%%

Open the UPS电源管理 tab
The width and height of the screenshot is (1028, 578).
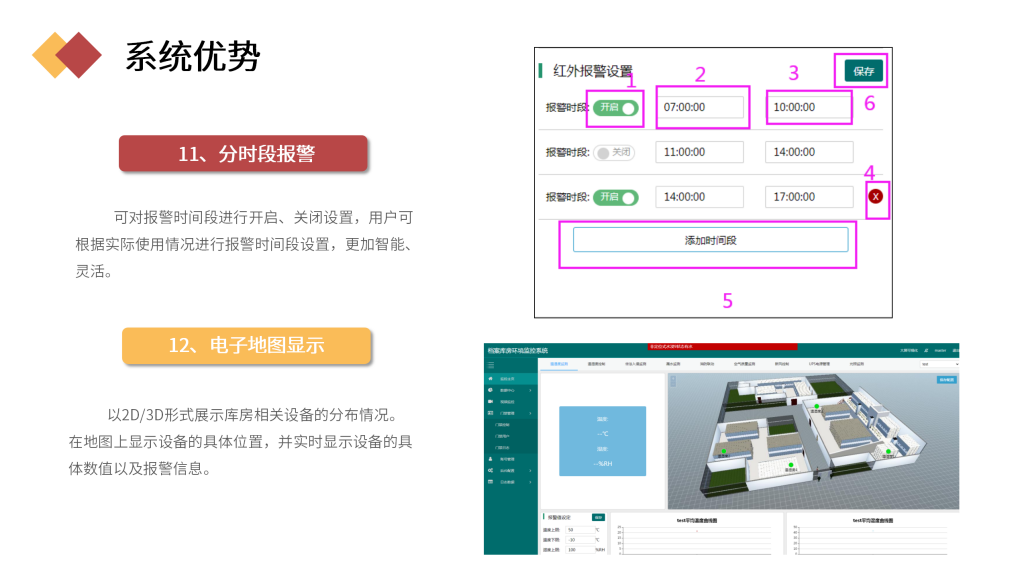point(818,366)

%%
%%

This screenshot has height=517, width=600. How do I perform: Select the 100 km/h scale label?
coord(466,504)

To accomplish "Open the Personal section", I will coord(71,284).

%%

About this exercise — In the listing above, show every line with the word "Open".

Exercise answer —
Open the UPS电源管理 tab
To accomplish "Open the Personal section", I will coord(71,284).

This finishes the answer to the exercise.